*CHALLENGE*
Format the data below as a numbered list, with one line per item and no blank lines.
--- Begin ---
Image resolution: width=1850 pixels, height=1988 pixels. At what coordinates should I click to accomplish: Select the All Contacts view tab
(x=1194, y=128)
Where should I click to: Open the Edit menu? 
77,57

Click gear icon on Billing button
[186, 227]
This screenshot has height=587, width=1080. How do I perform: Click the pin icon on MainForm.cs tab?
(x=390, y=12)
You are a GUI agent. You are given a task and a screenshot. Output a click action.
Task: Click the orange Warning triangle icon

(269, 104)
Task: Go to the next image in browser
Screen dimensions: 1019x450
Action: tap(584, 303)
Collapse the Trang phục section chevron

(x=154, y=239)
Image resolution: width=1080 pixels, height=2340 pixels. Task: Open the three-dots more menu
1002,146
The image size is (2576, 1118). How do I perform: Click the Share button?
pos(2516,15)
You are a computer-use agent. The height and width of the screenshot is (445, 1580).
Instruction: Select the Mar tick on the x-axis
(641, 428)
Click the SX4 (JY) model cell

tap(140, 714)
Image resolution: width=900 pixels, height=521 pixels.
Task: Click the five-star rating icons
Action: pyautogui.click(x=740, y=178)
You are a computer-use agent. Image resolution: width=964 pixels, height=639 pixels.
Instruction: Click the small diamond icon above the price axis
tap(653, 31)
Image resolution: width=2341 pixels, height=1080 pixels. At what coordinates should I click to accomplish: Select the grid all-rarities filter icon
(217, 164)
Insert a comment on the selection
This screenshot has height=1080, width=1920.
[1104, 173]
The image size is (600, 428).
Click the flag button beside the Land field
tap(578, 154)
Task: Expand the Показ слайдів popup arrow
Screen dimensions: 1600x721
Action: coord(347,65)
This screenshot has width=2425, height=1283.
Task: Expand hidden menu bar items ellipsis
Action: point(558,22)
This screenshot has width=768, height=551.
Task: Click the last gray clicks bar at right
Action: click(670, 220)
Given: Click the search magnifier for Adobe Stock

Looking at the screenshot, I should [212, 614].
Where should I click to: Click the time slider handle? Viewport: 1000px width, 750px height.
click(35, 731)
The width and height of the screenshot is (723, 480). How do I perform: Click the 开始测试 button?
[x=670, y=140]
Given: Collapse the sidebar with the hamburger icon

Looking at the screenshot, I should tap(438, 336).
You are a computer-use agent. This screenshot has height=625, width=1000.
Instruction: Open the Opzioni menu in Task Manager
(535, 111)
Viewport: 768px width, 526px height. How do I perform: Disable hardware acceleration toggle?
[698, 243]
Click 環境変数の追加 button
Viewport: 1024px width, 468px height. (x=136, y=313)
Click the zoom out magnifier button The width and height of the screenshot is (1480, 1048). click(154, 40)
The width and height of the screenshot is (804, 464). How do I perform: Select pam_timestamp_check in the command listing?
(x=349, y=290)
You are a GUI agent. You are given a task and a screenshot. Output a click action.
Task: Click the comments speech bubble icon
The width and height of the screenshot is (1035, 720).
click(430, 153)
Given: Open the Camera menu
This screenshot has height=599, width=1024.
--- End ---
*COMPLETED TASK*
1. Image resolution: width=1850 pixels, height=1988 pixels. At what coordinates should I click to accomplish: Select the All Contacts view tab
2. (x=1194, y=128)
3. Where should I click to: Open the Edit menu? 
4. 77,57
5. Click gear icon on Billing button
6. [186, 227]
7. This screenshot has height=587, width=1080. How do I perform: Click the pin icon on MainForm.cs tab?
8. (x=390, y=12)
9. You are a GUI agent. You are given a task and a screenshot. Output a click action.
10. Task: Click the orange Warning triangle icon
11. (269, 104)
12. Task: Go to the next image in browser
13. Screen dimensions: 1019x450
14. Action: tap(584, 303)
15. Collapse the Trang phục section chevron
16. (x=154, y=239)
17. Image resolution: width=1080 pixels, height=2340 pixels. Task: Open the three-dots more menu
18. 1002,146
19. The image size is (2576, 1118). How do I perform: Click the Share button?
20. pos(2516,15)
21. You are a computer-use agent. The height and width of the screenshot is (445, 1580).
22. Instruction: Select the Mar tick on the x-axis
23. (641, 428)
24. Click the SX4 (JY) model cell
25. tap(140, 714)
26. Image resolution: width=900 pixels, height=521 pixels.
27. Task: Click the five-star rating icons
28. Action: pyautogui.click(x=740, y=178)
29. You are a computer-use agent. Image resolution: width=964 pixels, height=639 pixels.
30. Instruction: Click the small diamond icon above the price axis
31. tap(653, 31)
32. Image resolution: width=2341 pixels, height=1080 pixels. At what coordinates should I click to accomplish: Select the grid all-rarities filter icon
33. (217, 164)
34. Insert a comment on the selection
35. This screenshot has height=1080, width=1920.
36. [1104, 173]
37. The image size is (600, 428).
38. Click the flag button beside the Land field
39. tap(578, 154)
40. Task: Expand the Показ слайдів popup arrow
41. Screen dimensions: 1600x721
42. Action: coord(347,65)
43. This screenshot has width=2425, height=1283.
44. Task: Expand hidden menu bar items ellipsis
45. Action: point(558,22)
46. This screenshot has width=768, height=551.
47. Task: Click the last gray clicks bar at right
48. Action: click(670, 220)
49. Given: Click the search magnifier for Adobe Stock
50. Looking at the screenshot, I should [212, 614].
51. Where should I click to: Click the time slider handle? Viewport: 1000px width, 750px height.
52. click(35, 731)
53. The width and height of the screenshot is (723, 480). How do I perform: Click the 开始测试 button?
54. [x=670, y=140]
55. Given: Collapse the sidebar with the hamburger icon
56. Looking at the screenshot, I should tap(438, 336).
57. You are a computer-use agent. This screenshot has height=625, width=1000.
58. Instruction: Open the Opzioni menu in Task Manager
59. (535, 111)
60. Viewport: 768px width, 526px height. How do I perform: Disable hardware acceleration toggle?
61. [698, 243]
62. Click 環境変数の追加 button
63. Viewport: 1024px width, 468px height. (x=136, y=313)
64. Click the zoom out magnifier button The width and height of the screenshot is (1480, 1048). click(154, 40)
65. The width and height of the screenshot is (804, 464). How do I perform: Select pam_timestamp_check in the command listing?
66. (x=349, y=290)
67. You are a GUI agent. You are given a task and a screenshot. Output a click action.
68. Task: Click the comments speech bubble icon
69. The width and height of the screenshot is (1035, 720).
70. click(430, 153)
71. Given: Open the Camera menu
72. This screenshot has height=599, width=1024.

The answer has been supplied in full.